EXERCISE DETAILS => Whenever a line contains the string "each", copy it out of the entries.

---

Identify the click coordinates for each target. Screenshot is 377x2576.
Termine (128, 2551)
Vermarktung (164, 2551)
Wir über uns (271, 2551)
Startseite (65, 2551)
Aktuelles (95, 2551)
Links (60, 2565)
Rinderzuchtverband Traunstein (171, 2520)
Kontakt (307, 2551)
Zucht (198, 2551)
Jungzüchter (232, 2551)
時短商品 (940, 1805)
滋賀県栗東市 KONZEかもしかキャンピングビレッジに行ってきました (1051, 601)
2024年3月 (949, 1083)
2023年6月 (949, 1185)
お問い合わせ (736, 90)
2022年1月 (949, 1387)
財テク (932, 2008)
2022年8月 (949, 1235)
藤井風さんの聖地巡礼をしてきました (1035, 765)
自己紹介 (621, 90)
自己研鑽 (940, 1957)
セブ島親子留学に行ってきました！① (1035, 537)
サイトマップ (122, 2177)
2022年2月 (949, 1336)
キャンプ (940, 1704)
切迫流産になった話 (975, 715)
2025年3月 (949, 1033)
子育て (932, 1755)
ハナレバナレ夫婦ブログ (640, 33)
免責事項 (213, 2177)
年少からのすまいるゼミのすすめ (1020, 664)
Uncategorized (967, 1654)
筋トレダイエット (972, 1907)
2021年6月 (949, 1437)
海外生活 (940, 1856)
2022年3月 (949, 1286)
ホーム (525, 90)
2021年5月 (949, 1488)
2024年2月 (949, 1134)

---

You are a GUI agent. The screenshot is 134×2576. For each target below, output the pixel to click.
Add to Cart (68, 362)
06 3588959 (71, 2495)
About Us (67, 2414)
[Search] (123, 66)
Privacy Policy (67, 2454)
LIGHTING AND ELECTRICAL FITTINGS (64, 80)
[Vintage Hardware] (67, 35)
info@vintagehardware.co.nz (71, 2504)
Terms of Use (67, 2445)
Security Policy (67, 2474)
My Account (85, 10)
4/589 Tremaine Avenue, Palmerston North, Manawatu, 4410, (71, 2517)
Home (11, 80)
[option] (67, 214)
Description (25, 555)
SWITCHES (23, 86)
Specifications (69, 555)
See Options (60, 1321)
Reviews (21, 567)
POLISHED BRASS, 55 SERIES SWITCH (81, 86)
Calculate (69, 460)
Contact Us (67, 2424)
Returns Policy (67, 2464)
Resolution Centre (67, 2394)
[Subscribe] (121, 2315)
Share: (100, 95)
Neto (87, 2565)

---

ANSWER BELOW =>
Identify the click coordinates for each target. Screenshot is 377x2576.
You are a GUI agent. The screenshot is 134×2576. For each target below, output the pixel to click.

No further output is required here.